Jonathan McDowell noodles@earth.li wrote:
Secondly it seems to validate just fine for http://www.andrewsavory.com/blog/index.rdf with http://feedvalidator.org/
Should escaped html be in description or content:encoded? It's not something I looked at too deeply when writing it, as both seem to happen in the wild (and even link and title can be tricky too).
[...] I fed Andrew's blog to Planet to see what it did and it appears to do the right thing. So it looks like a schycyroll issue. I don't see why it should need to parse HTML to cope with this, but I haven't looked at its code at all.
The xml parser doesn't like the missing </li> in the Links item.
I think Planet just prints the unescaped code into the output, so can it reliably produce a valid page? (Schycyroll doesn't yet produce a valid page, but has a reasonably easy fix for the current bug stopping it.)

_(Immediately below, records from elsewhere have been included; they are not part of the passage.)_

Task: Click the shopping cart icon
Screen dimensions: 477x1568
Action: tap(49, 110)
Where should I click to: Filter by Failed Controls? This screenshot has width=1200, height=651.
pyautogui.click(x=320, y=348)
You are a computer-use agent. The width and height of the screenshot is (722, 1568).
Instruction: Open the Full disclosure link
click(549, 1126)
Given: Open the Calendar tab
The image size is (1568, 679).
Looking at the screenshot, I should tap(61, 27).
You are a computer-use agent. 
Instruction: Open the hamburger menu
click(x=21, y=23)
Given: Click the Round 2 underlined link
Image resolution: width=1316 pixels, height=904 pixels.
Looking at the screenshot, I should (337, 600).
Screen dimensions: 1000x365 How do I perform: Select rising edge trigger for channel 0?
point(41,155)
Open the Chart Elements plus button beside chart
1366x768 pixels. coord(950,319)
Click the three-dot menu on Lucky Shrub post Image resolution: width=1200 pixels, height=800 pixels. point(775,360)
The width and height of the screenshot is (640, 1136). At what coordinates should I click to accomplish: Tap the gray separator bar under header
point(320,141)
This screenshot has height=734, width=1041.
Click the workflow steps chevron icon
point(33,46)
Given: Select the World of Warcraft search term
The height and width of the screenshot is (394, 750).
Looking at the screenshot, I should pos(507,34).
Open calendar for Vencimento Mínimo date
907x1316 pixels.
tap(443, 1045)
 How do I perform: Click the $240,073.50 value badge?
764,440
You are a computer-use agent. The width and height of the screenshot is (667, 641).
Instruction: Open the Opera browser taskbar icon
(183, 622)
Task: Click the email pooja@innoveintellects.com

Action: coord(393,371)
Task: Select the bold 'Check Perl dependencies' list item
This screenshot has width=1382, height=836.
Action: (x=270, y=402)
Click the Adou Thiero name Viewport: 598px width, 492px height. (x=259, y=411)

Trying to regex out all the stupid things people do with html isn't feasible. Parsing it, merging it and then serialising should give reliably valid pages and enable some other features. The downside is that the encoded html needs to be parsed. The xml parser is used anyway, so schycyroll just blindly tries that on the description (hoping most people use 1999 xhtml by now) and uses the text "parser" if the attempt fails.
Hope that explains why I want it to parse things.